Block reported a rise in second-quarter income and raised its annual gross profit forecast on Thursday, as the payments firm was helped by resilient consumer spending, lifting its shares 6 per cent higher in extended trading.

Businesses and individuals have continued to spend on essential products, even as they have cut back on discretionary expenses amid macroeconomic uncertainty.

The Jack Dorsey-led firm now expects 2025 gross profit of $10.17 billion, up from the $9.96 billion it forecast earlier.

“We saw a lot in the second quarter that gave us some healthy signs, some real encouragement around the products that are the key drivers of growth for us and the key drivers of acceleration in the second half,” finance chief Amrita Ahuja said on a conference call.

“And that’s what gave us the conviction to raise our guidance.”

Its Cash App, which enables peer-to-peer mobile payments, reported a gross profit growth of about 16 per cent in the second quarter ended June 30. This was, however, slower than the 23 per cent growth it reported in the year-ago period.

Block’s Square segment — which provides payments solutions to small and medium-sized businesses – reported a 11 per cent rise in gross profit from the year-ago period. This was driven primarily by the company’s software and integrated payments and banking products, as it continued to move upmarket and expand market share in target verticals, Block said.

Block facilitates bitcoin purchases on its platform by acquiring the cryptocurrency through private broker dealers and reselling it at a small premium. Bitcoin revenue fell to $2.14 billion in the quarter ended June 30, from $2.61 billion in the year earlier.

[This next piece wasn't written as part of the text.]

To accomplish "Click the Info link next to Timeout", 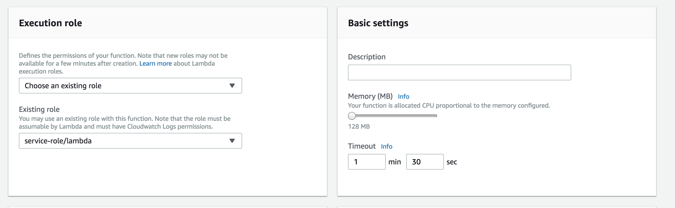I will tap(387, 147).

The company’s total net revenue fell to $6.05 billion for the quarter from $6.16 billion.

On an adjusted basis, the company reported net profit of $385 million, or 62 cents per share, in the second quarter, compared with $301 million, or 47 cents per share, in the year-ago period.

Shares of Block have lost nearly 10 per cent in 2025 due to market volatility and a profit forecast cut, significantly underperforming the broader market.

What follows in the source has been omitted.